Wednesday, July 23, 2014

The Grand House


The Grand House by Kelsey Hamersley. Drawn with pen & ink and painting in watercolor and acrylic. Another installment in the fairy tale East of the Sun and West of the Moon; this time, the part where the lassie and the white bear journey to visit her family.

The tale up to this point is pretty similar to Beauty and the Beast; the Beast also allows a homesick Beauty to leave to see her family before returning to his castle. But the tales diverge quite a bit after this, and that's where the parts I love about East of the Sun and West of the Moon come in to play. Bring on the trolls and the winds!


This was my second project in my Illustration Techniques class. The scene actually occurs earlier in the story than my first project, but I was eager to illustrate the North Wind first (the winds are a lot of fun to paint), and nervous about taking on a polar bear and a house. I guess I had a reason to be nervous; I had a terrible time painting that house! I ended up obliterating it with acrylic paint and reinking it a few times before it finally started to look tolerable. I don't know why, but I could not get the edges of the house to look straight! I didn't have nearly as many problems with the initial concept of the house.
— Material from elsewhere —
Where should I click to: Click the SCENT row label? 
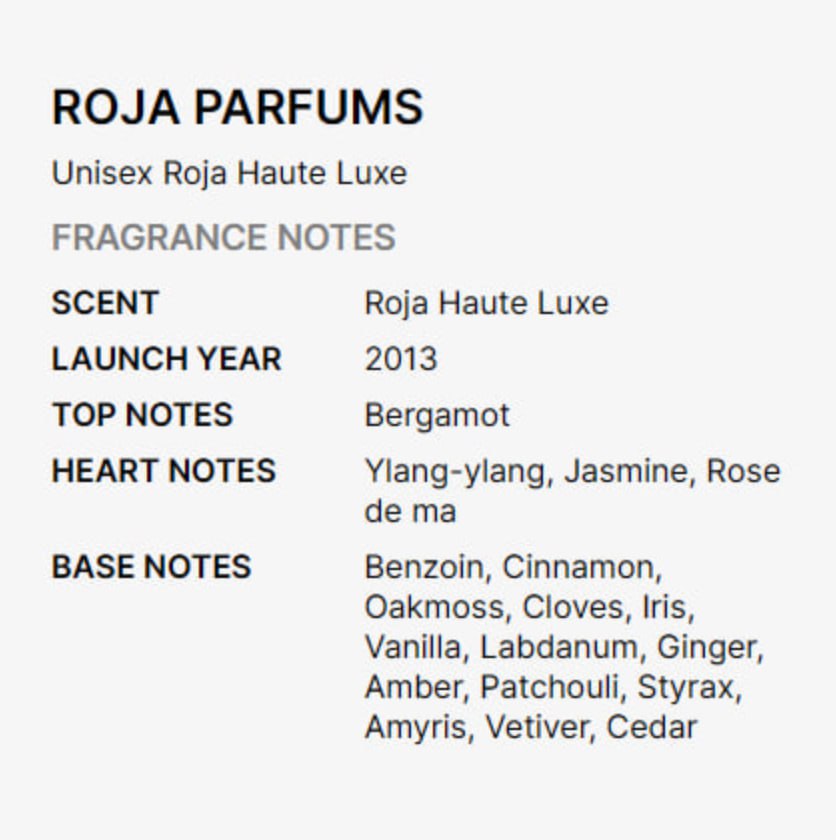click(x=105, y=303)
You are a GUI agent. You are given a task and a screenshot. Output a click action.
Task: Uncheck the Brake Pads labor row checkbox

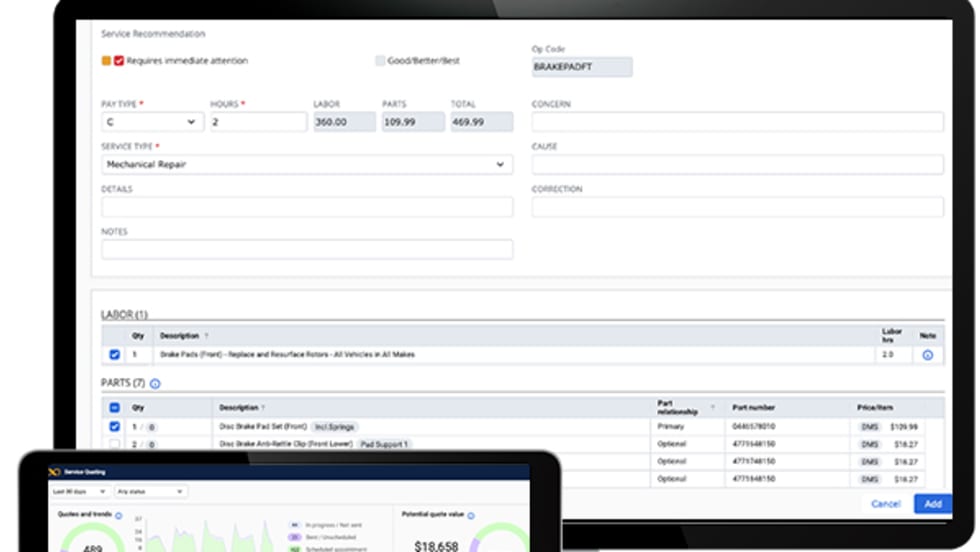pos(114,355)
A sketch, trying to work out the style of the house.
I was originally opting for the style of Nordic architecture (see for example: x, x, x, and x), with an overall raw umber tone for the house. 


My first inking kept that intent. However, the pen & ink version was a bit of a wreck from the very start. The structure was already more wambly and it didn't push back in space quite right. The inking was too busy for me, as well, and it looked worn down, which was not at all the effect that I wanted.


The color's off in this photo, but you can see how anticlimactic the house is. It blends in with the background, when it should stand out as the main focal point. I wanted this to be a sort of aaaaahhh moment, complete with light shining down from the heavens to place the house in the spotlight--a moment of anticipation for the heroine. (You could pile on symbolism, I suppose, considering how depressed she was, missing her family, and now she's stepping out of the darkness and into the light to meet them. Heh.) 

The house's lack of impact was part of the reason I ended up changing the style and color scheme of the house in the final. I'm still mourning the loss of the Nordic architecture, though. I like sticking little nuggets like that in as a nod to the fairy tale's origins.

You can't really see much of Lassie's dress in this composition because of the back view, but I modeled it after the style of bunads (more Norwegian influence). I found this dress to be particularly inspiring; it's so pretty! Plus I liked the pink color, which fit better with the soft color scheme of this composition. The bunads I've looked at have usually featured strong reds. Here's a sketch I made for the design:


On a side note, hopefully this post will help show that Pinterest isn't a complete waste of time. I like to think I'm investing in future projects by gathering inspiration now. :) Anyway, my East of the Sun and West of the Moon board has helped me come to terms with the style I'm aiming for, and it's so fun being able to share a glimpse of what's going on in my head without spending hours drawing it. Though that is the end goal.

While I'm at it with the behind-the scenes information, here's a picture of my work station where I did some of the inking and painting. I decided to tape the first project up on the wall so I could keep the color schemes working together. Along with that I painted a little color study on a scrap piece of Bristol paper. I loved painting the color studies because I felt free to experiment and didn't worry about messing up. Starting the color on a carefully inked final project was a lot more nervewracking.

Also on the wall are some possible-composition sketches, including the scene towards the end with the trolls! I wound up choosing the house composition over that one. The troll scene is going to be a challenge because of the crowd, but now that I've figured out the direction I want to go with the trolls, I'm excited. I haven't really designed creatures before, but these were fun! Now that they don't look like Babar. It's been a long journey.